- Exercise details:
Retype the lines below exactly, from the one that contains "This screenshot has height=768, width=1366." through the last, and leave every picture out.
=== Available data ===
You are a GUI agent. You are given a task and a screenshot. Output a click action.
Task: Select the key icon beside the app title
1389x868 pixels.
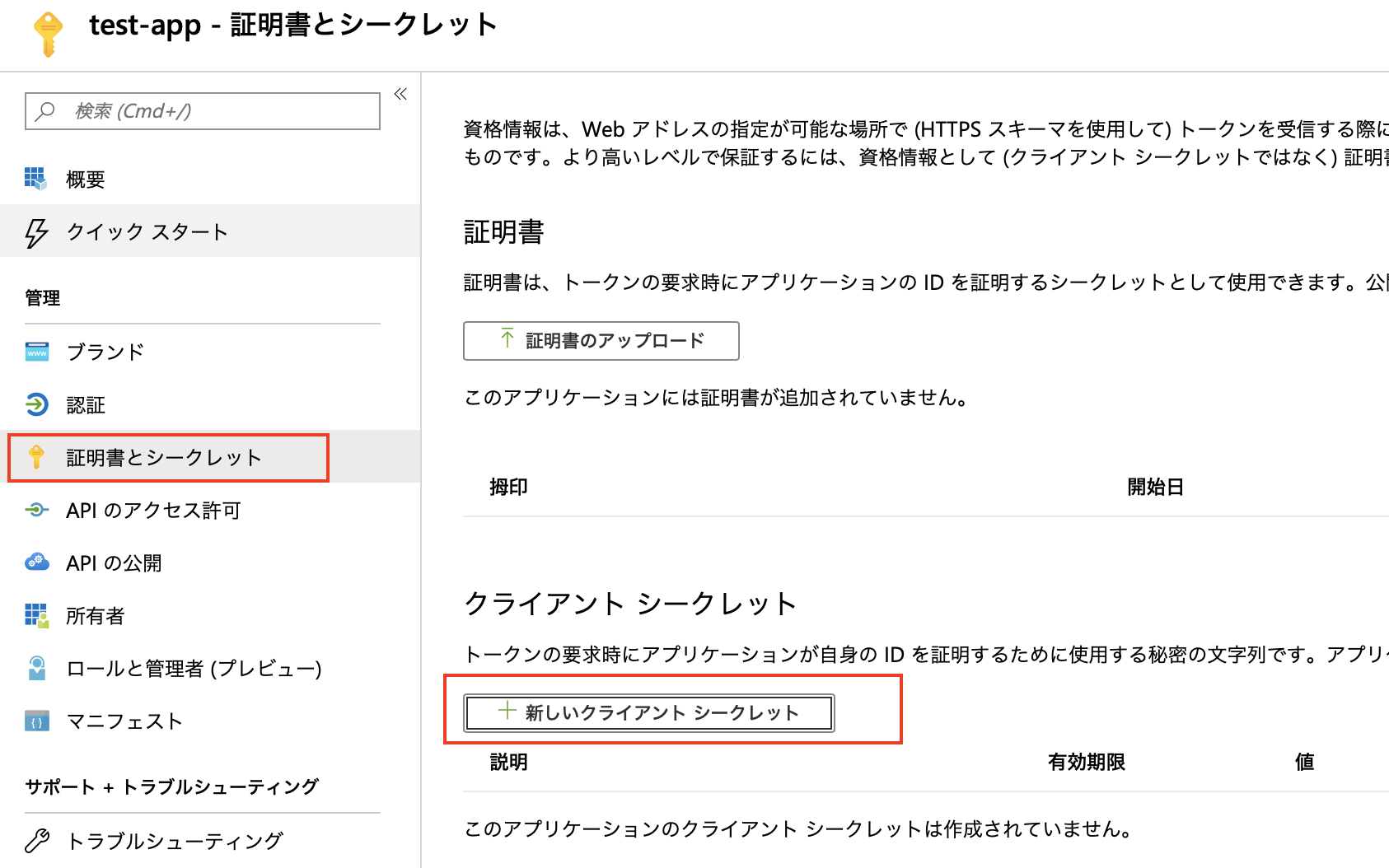(x=48, y=33)
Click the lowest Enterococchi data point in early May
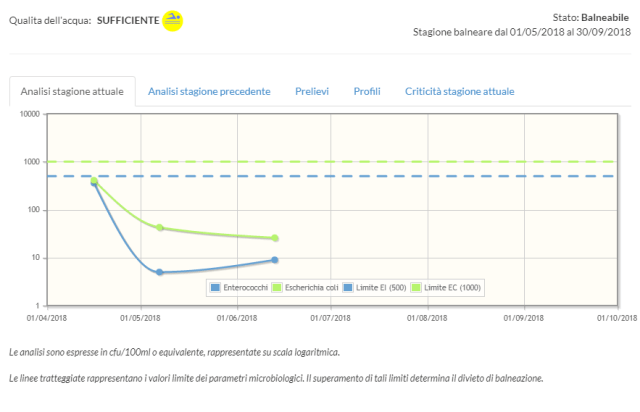This screenshot has width=640, height=412. click(x=159, y=272)

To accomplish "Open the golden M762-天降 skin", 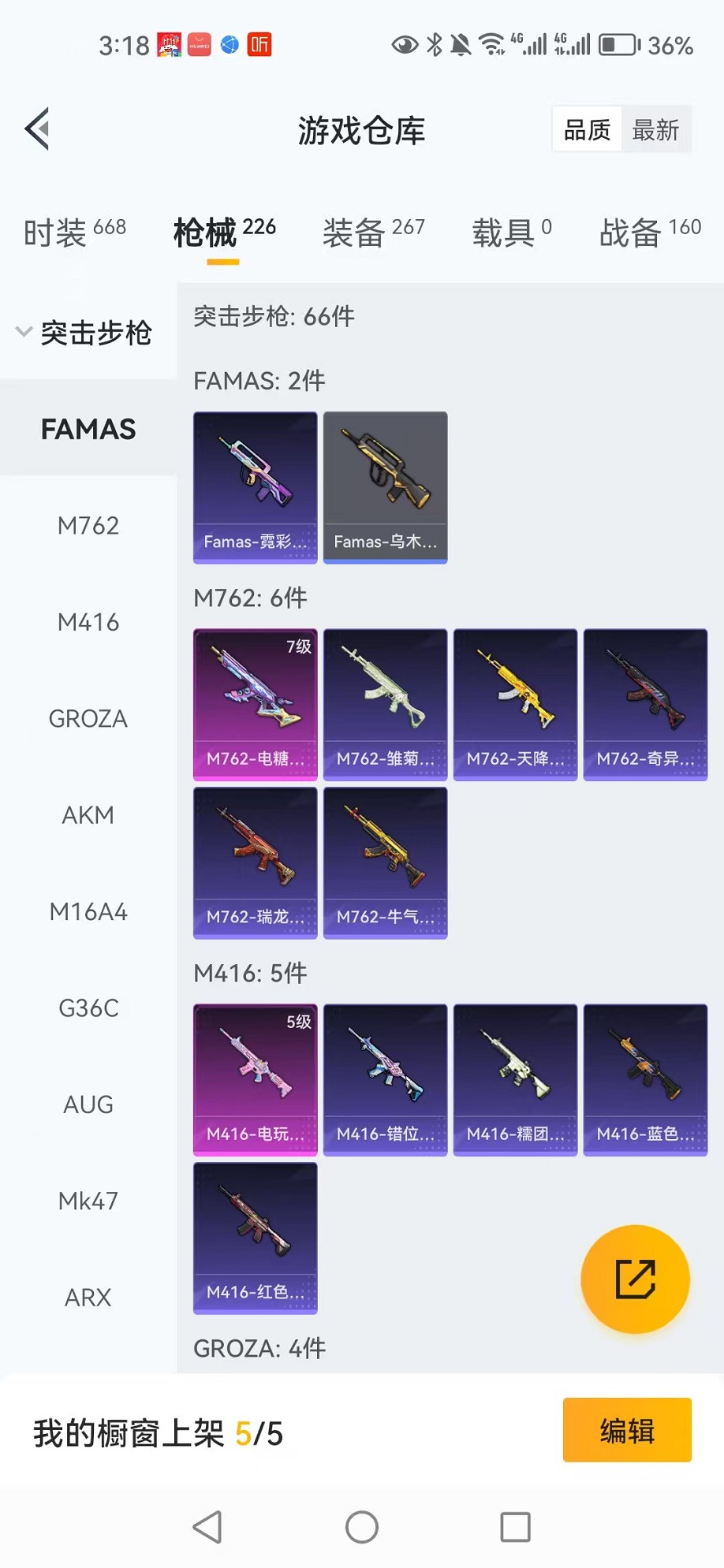I will [516, 705].
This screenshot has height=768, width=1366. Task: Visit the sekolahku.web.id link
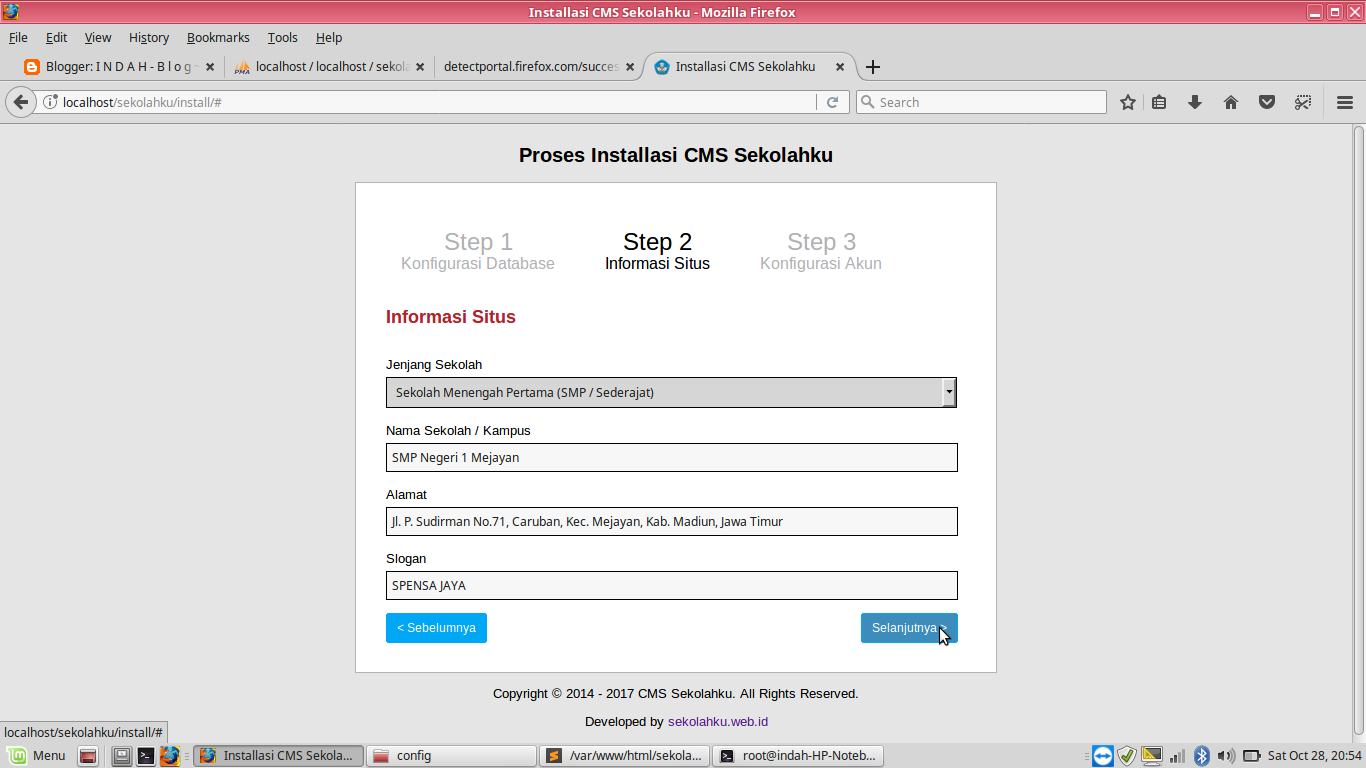720,721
===
- Output for this task:
This screenshot has height=768, width=1366. Task: Visit the sekolahku.web.id link
720,721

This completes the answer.